Rhode Island to reconfigure Newport-Pell Bridge Ramps to relieve congestion

Updated Mar 17, 2017
Newport-Pell Bridge (photo: Rhode Island DOT)Newport-Pell Bridge (photo: Rhode Island DOT)

Rhode Island officials report multiple agencies have agreed on “initial plans” that would reconfigure the Newport-Pell Bridge Ramps to relieve congestion on the Newport structure, as well as “provide quicker access” to the town center.

The Rhode Island Department of Transportation’s 10-year transportation plan has $40 million set aside for reconstruction, with an expected start date in 2019.
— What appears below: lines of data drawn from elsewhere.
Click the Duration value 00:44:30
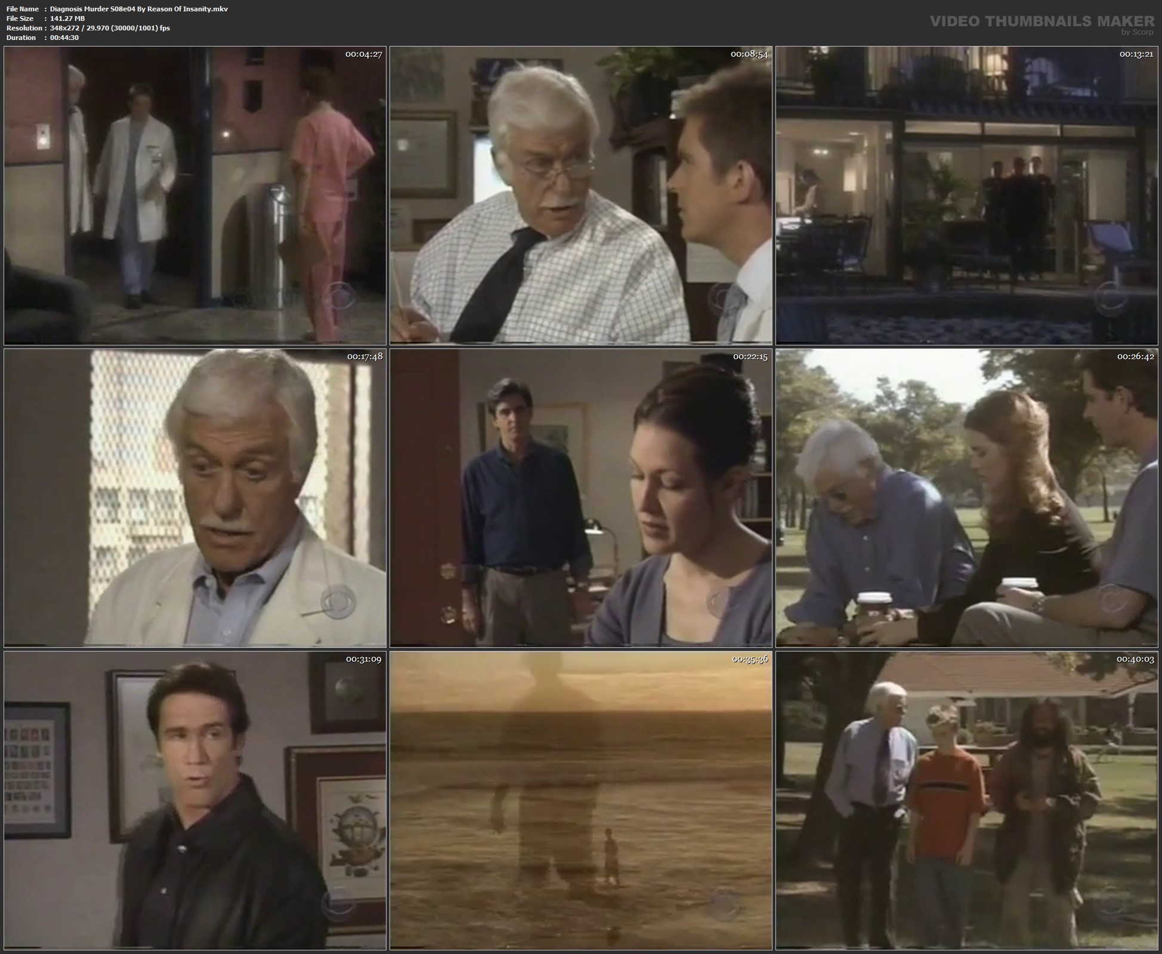Screen dimensions: 1162x954 [x=64, y=38]
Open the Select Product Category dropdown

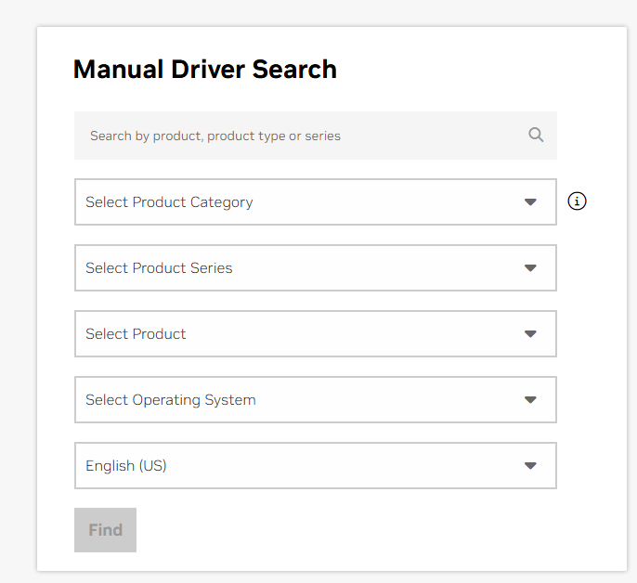coord(315,202)
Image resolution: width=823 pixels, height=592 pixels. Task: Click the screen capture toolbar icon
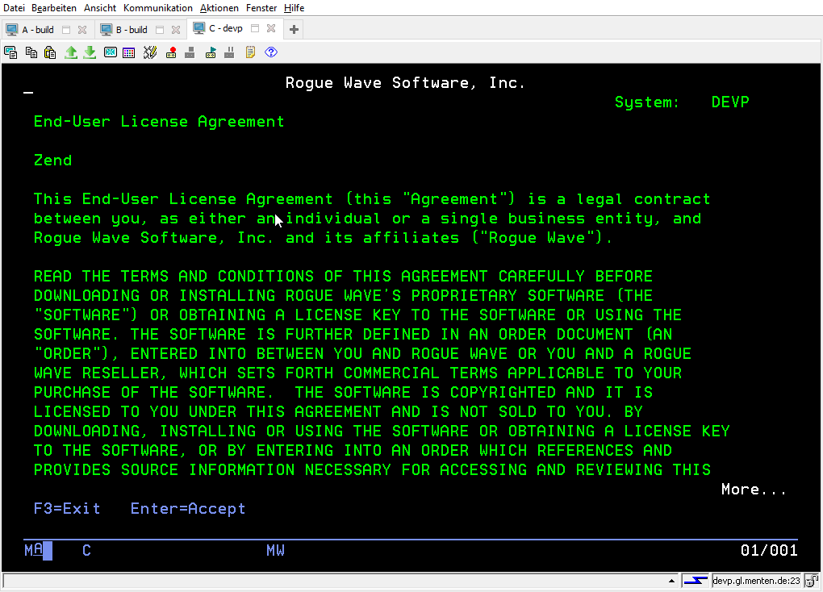(x=10, y=52)
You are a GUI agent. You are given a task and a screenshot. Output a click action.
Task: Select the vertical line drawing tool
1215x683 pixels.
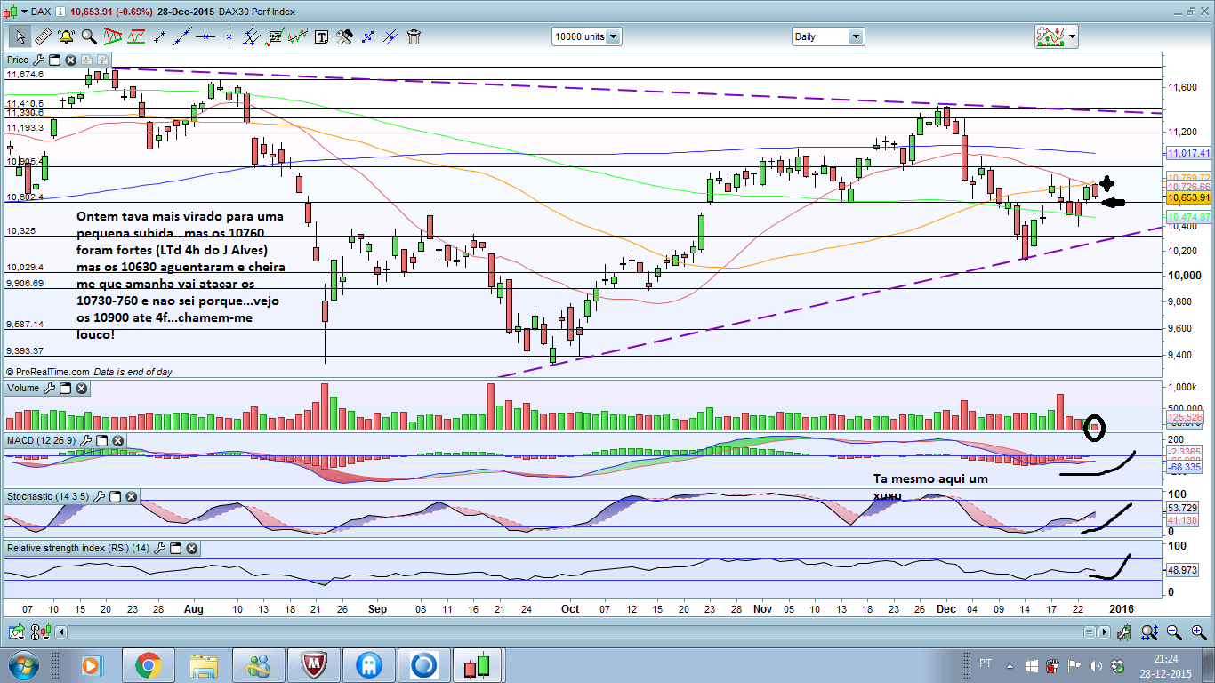[229, 36]
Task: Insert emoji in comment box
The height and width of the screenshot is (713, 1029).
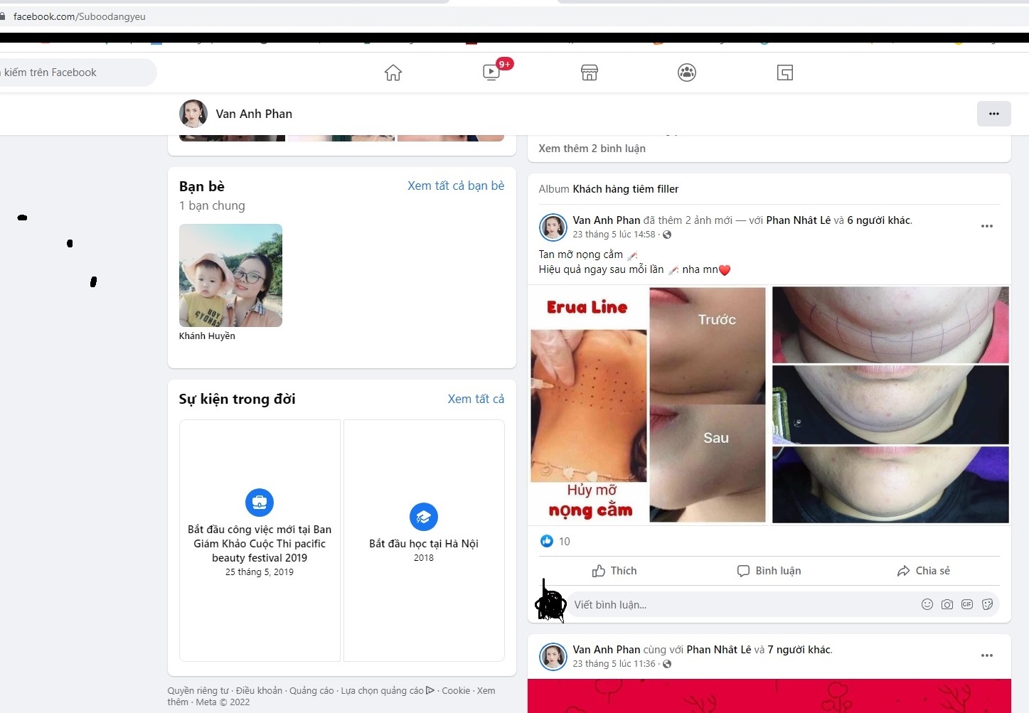Action: 927,604

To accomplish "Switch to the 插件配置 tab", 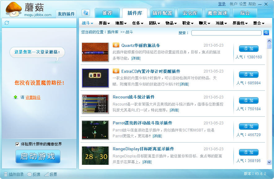I will coord(163,13).
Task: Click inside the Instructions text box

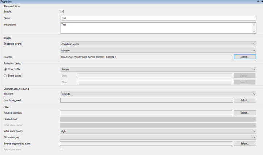Action: (156, 28)

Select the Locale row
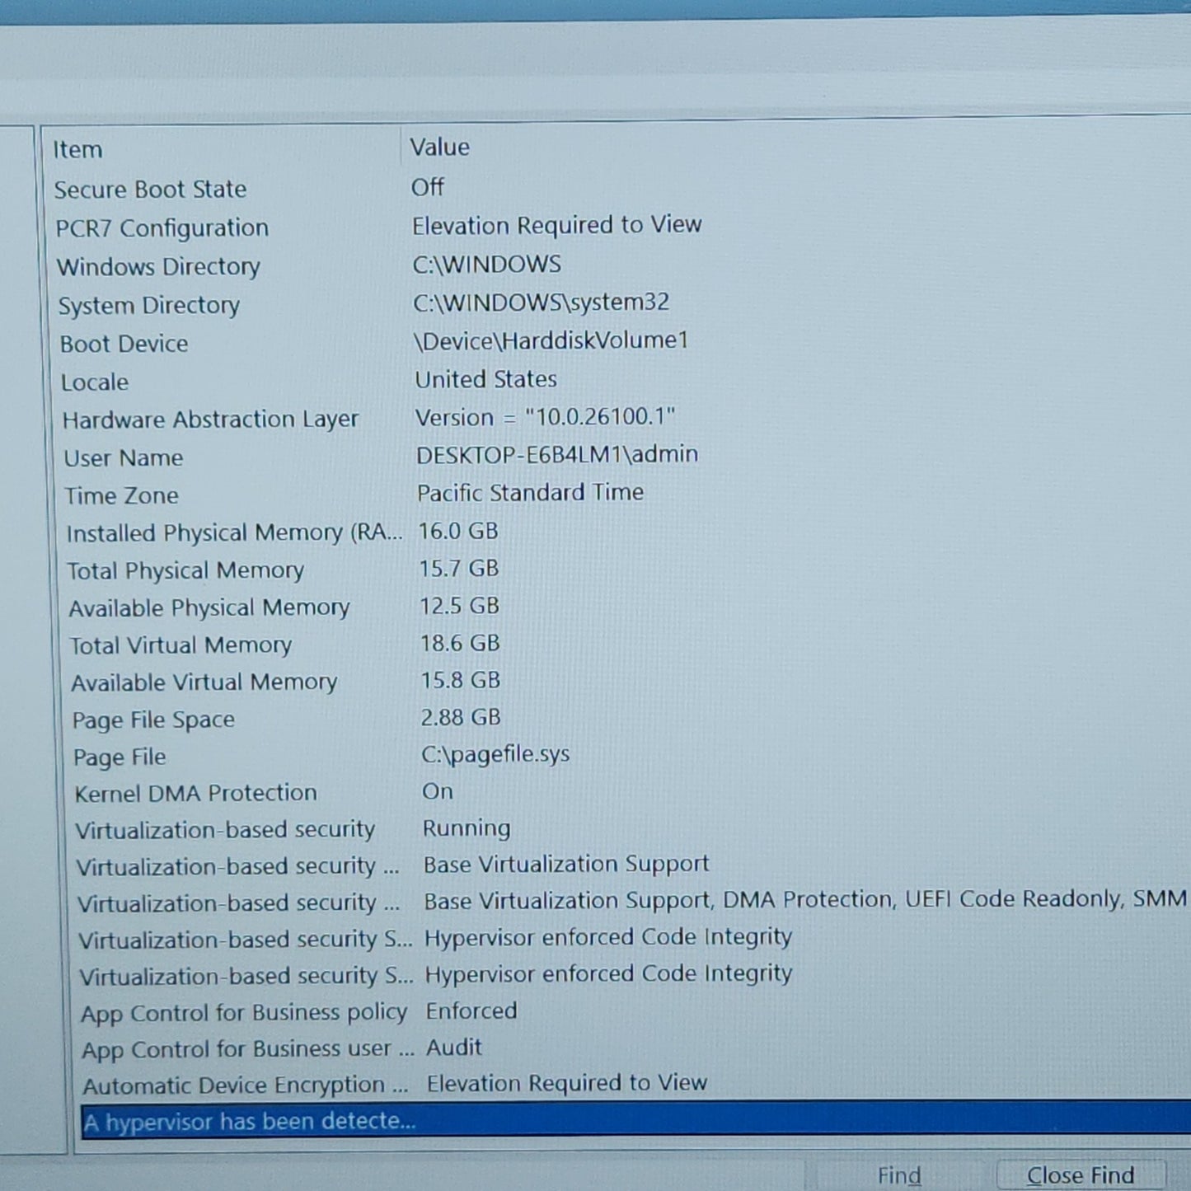[x=95, y=382]
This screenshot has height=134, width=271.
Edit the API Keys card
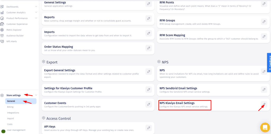click(149, 128)
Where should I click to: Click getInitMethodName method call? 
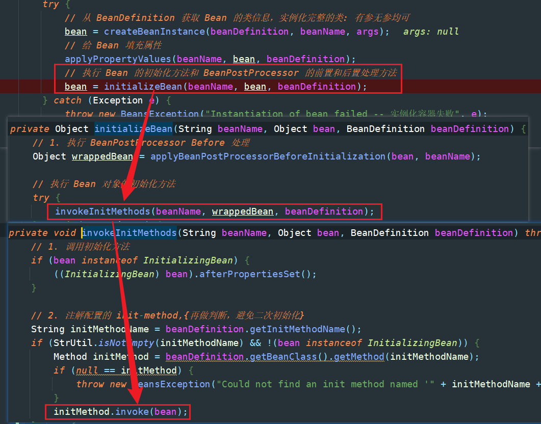tap(297, 329)
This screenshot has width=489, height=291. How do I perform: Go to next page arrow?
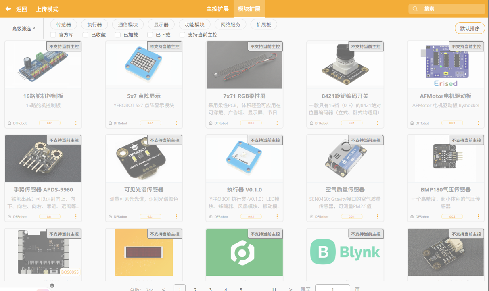point(290,289)
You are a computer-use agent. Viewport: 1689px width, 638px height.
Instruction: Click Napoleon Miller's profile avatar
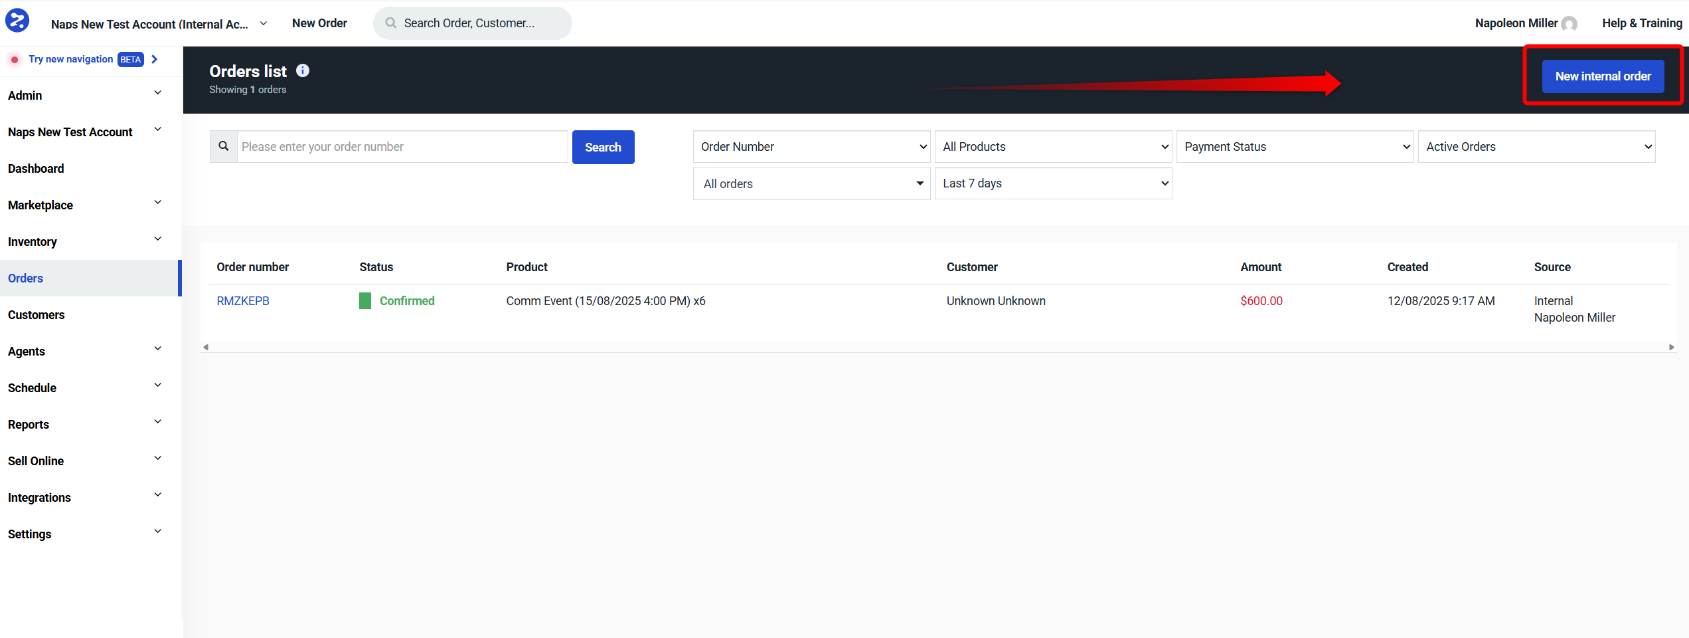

These plans include the complete removal of the viaduct infrastructure and the construction of four roundabouts to move traffic from the bridge into downtown and reconnect city streets. Officials say this would open up 34 acres for development and “provide a roadway network for future development.”

“The best way to improve our business climate is to create better infrastructure,” says Gov. Gina Raimondo. “Rhode Island is already on the move – companies like Johnson & Johnson, Cambridge Innovation Center and Wexford are moving to the I-195 land in Providence. By reconfiguring the Pell ramps, Newport can also free up land for economic development. I’m excited about the opportunity to bring more jobs and innovation to Rhode Island.”

RIDOT reports this project has been needed for “some time,” with ramps originally designed in the 1960s for relocating Route 138 – a project that never happened.

“Through our RhodeWorks program, we are able to finally address the outdated bridges and traffic patterns at the Pell Bridge ramps,” RIDOT Director Peter Alviti Jr. says. “This project will not only achieve the goal of fixing bridges and improving safety, but also will utilize a design that frees up land for economic development in Newport.”

RIDOT reports the bridge and ramps see more than 40,000 vehicles per day during “peak summer season” and during Newport special events, with delays spreading out to between one-quarter mile and one mile.

Project area, which is in the Newport Resilience Innovation District, extends to 50 acres. The plans also include a Park and Ride, rail shuttle and bike path.

“The bridge realignment is the linchpin in moving the City’s vision forward which will benefit the residents of Newport and the State of Rhode Island,” says Newport City Manager Joseph Nicholson. “We are excited about the future.”